Records excerpted from a collection
##########

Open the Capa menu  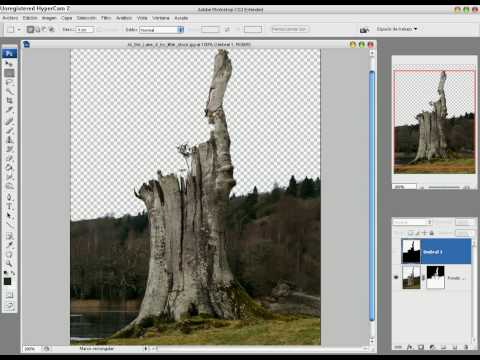(67, 18)
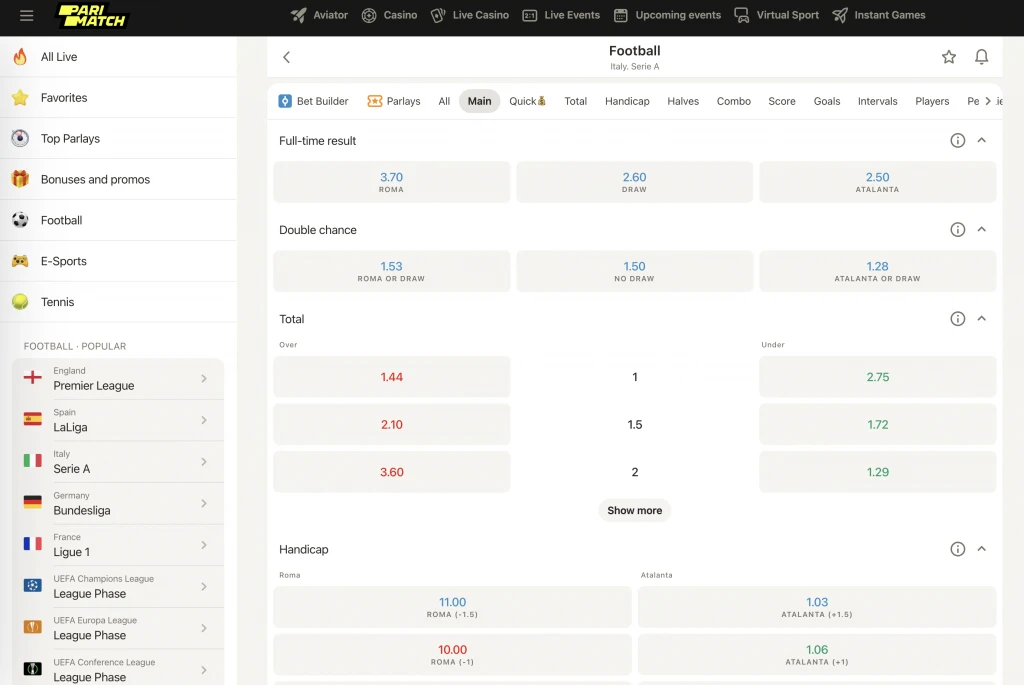Screen dimensions: 1024x685
Task: Click the Parimatch logo
Action: (x=92, y=16)
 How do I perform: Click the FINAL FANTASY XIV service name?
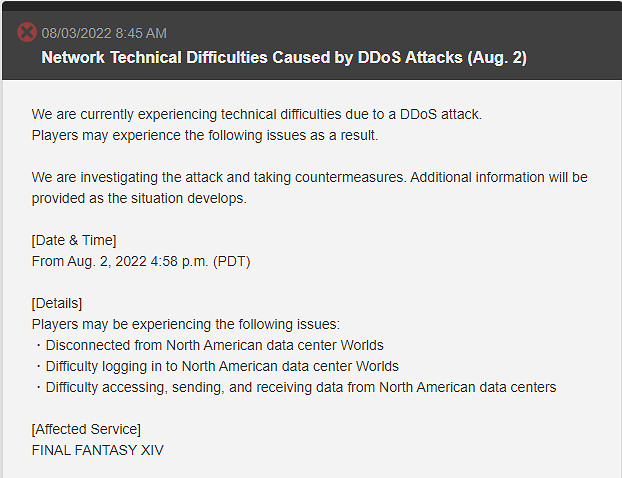[97, 450]
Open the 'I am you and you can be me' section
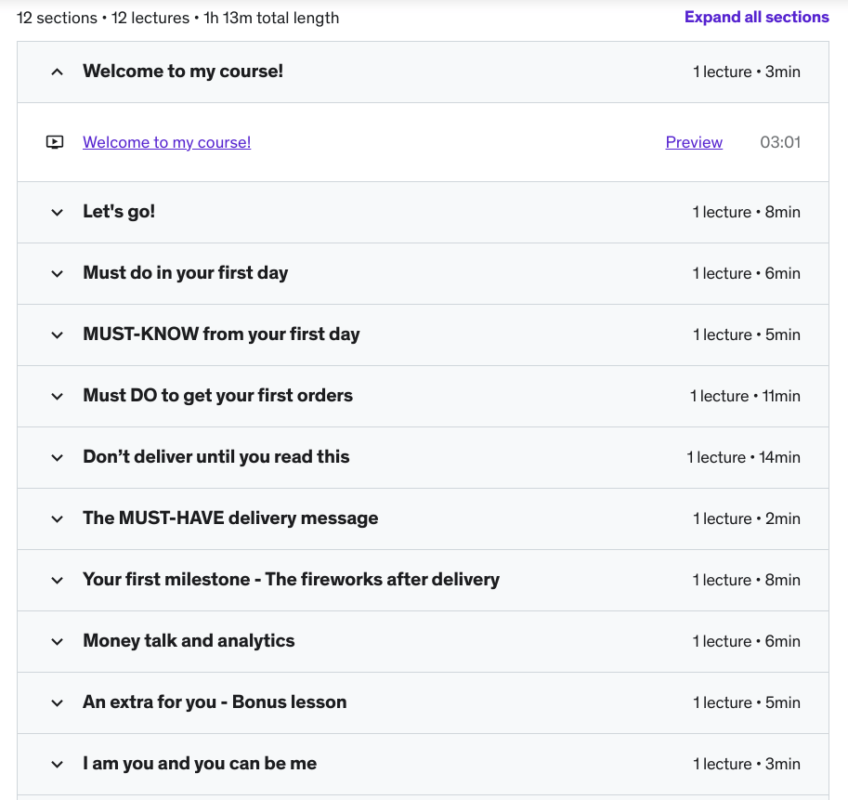 199,763
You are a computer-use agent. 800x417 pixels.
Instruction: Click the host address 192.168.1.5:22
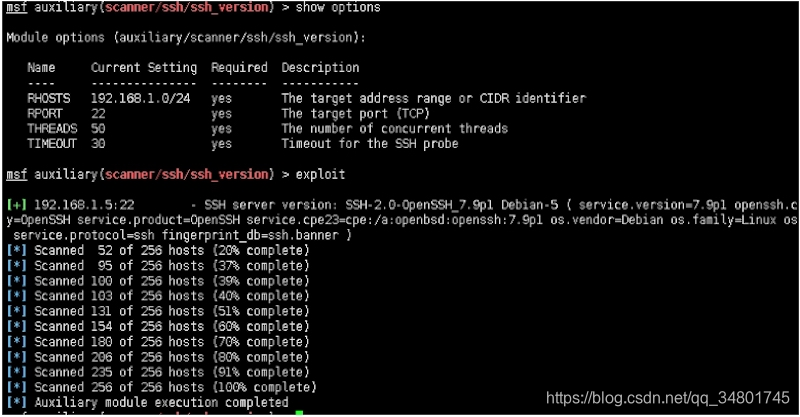tap(84, 205)
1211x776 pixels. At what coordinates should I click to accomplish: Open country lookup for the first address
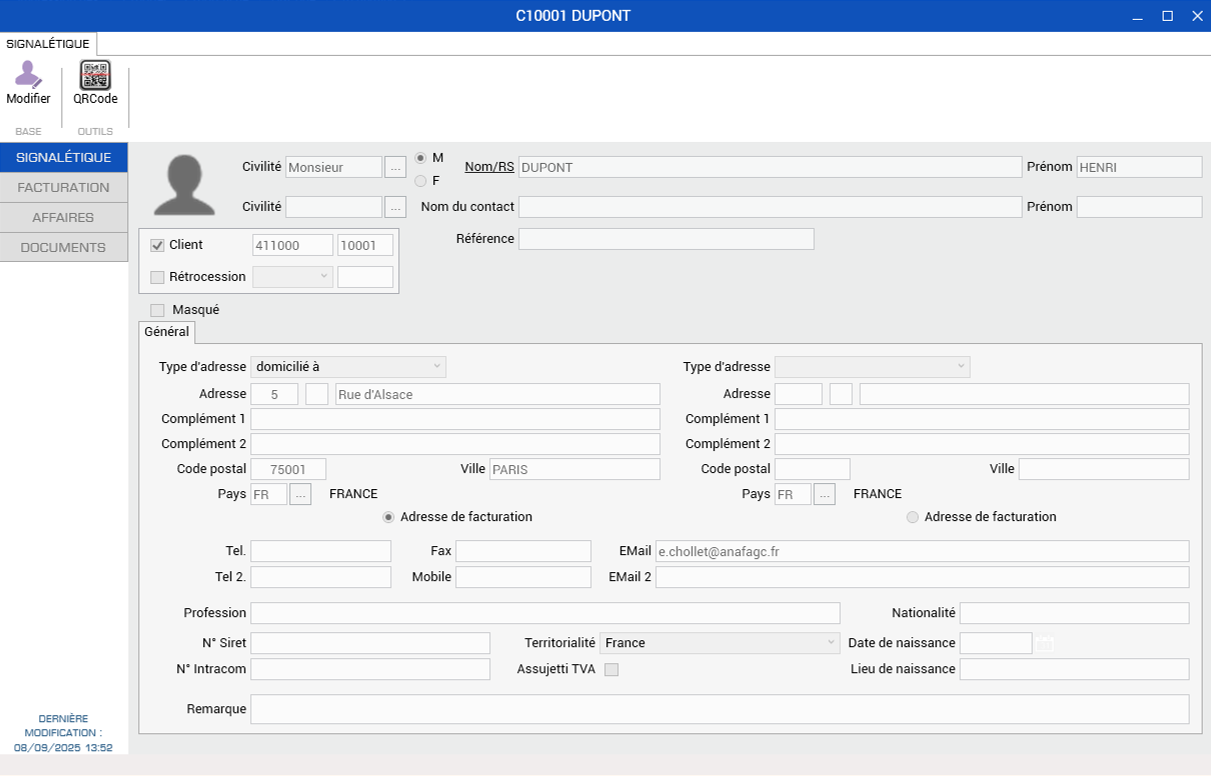pos(300,494)
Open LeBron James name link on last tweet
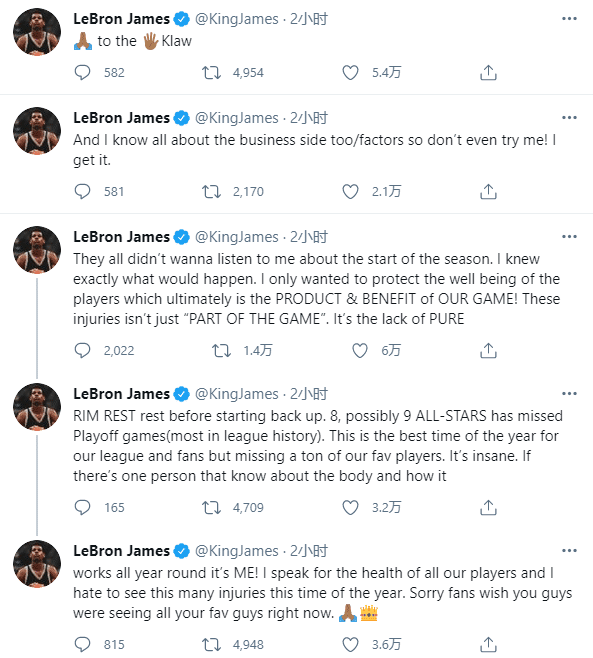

##########

Here the job is to retype exactly the lines that start at the one containing "1211x776 pixels. At" and run through the end of the records above, leaving out pictures.

• [EXERCISE RESULT]:
1211x776 pixels. At what coordinates should I click to accomplish: Open country lookup for the first address
pos(300,494)
Open LeBron James name link on last tweet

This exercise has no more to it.